Tous ces gens avaient trois points communs, ils étaient sur le point d'influer profondément sur ma vie. Ils étaient mes amis (sauf JR, qui était mon meilleur ennemi, il me détestait aussi cordialement que moi) et les trois sont morts. Et je songe à ce qu'aurait été ma vie si l'un d'eux avait vécu et ça me rend lyrique et me donne envie de vous raconter une histoire qui se passe dans un bar.
Un mec est accoudé au comptoir, bien émeché. Derrière le comptoir, le barman, le genre de mec qui n'a pas besoin de videur, il fait le job lui-même et il aime ça. Tout-à-coup le mec un peu lancé lui fait : "je te parie deux cent balles que j'arrive à pisser debout sur le comptoir à un bout dans une chope posée à l'autre bout.
Le barman qui bien que brutal n'en a pas moins le sens des affaires, jaugeant le mec bourré, sent déjà l'odeur du bifton et lui dit : "laisse tomber, tu peux pas, t'as vu ton état ? Je m'en voudrais de te prendre ton pognon". Ce à quoi l'autre rétorque : "t'as les flopettes ? Tu tiens à ton pognon tant que ça que t'as peur de perdre ?". Alors le barman relève le défi.
Le type monte sur le comptoir, le barman met une chope au bout du bar, l'ivrogne sort son zob et pisse. Bourré il titube, il en met partout, dans la salle, sur les clients, le barman s'en prend plein la tronche, partout, sauf dans la chope qui n'en reçoit pas une goutte, elle en ressort sèche comme le désert.

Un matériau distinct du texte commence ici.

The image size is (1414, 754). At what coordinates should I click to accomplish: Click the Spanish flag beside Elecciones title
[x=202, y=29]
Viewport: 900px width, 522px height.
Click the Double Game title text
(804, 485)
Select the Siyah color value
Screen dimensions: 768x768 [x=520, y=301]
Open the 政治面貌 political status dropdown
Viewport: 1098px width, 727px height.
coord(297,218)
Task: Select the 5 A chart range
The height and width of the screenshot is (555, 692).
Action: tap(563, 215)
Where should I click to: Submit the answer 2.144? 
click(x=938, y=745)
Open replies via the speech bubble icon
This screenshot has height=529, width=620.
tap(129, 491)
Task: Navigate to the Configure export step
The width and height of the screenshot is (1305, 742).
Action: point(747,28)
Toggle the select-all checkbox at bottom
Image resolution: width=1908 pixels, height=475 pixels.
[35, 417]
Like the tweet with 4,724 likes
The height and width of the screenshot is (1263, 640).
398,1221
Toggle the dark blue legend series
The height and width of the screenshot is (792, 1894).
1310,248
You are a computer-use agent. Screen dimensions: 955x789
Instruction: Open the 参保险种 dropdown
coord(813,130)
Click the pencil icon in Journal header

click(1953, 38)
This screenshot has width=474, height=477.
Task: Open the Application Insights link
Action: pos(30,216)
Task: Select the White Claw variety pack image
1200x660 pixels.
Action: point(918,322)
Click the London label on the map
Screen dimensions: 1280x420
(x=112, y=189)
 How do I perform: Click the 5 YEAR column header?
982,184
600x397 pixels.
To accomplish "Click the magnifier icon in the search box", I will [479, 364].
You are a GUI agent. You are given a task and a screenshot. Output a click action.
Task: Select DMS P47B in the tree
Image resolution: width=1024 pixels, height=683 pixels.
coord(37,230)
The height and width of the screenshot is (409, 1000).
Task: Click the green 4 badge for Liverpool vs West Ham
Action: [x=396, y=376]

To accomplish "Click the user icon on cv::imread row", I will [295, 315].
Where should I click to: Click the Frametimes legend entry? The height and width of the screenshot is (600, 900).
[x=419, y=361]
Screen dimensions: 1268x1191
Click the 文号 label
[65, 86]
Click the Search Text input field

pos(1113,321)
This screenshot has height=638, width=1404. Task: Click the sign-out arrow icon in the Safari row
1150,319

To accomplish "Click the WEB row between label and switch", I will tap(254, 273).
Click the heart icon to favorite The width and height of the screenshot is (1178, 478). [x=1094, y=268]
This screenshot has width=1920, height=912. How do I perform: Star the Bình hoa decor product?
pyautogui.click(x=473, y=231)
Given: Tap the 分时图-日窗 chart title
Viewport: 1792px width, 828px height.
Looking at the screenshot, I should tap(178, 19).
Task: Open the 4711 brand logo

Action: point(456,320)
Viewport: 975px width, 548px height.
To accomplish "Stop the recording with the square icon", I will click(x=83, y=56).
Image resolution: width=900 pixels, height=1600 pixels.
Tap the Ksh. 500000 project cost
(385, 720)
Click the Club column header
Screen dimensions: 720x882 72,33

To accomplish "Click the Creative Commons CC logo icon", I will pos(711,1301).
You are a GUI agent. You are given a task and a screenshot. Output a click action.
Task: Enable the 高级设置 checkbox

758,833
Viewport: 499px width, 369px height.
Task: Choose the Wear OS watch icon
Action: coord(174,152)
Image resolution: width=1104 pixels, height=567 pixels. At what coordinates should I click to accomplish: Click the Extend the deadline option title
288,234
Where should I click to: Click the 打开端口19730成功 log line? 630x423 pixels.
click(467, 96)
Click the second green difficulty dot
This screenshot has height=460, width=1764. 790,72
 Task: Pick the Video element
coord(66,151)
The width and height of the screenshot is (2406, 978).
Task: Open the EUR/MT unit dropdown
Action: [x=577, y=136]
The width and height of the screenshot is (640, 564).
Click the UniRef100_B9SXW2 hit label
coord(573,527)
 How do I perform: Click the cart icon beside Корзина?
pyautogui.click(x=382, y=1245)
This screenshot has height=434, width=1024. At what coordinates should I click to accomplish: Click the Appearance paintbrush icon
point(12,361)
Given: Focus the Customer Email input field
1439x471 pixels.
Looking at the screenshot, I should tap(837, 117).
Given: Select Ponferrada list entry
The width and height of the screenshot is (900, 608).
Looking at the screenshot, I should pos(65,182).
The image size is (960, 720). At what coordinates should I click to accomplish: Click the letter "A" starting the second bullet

Le barman, dégoulinant de pisse, éclate de rire et lui dit :"t'as perdu mec" et l'autre lui répond : "c'est vrai, t'as gagné, tiens tes deux cent balles, tu les as bien mérités. Mais je m'en fous, j'avais parié cinq cent balles que je pissais sur le barman".
Vous vous demandez pourquoi mon speech commence comme ça et se termine comme ça ? ... Vous comprendrez quand vous hésiterez en voulant commenter avec un émoticon entre le gros rire qui ferait de vous un grossier personnage face à ma détresse, ou l'émoticon qui chiale faisant de vous un pathétique abruti sans humour et que finalement vous opterez piteusement pour un simple like.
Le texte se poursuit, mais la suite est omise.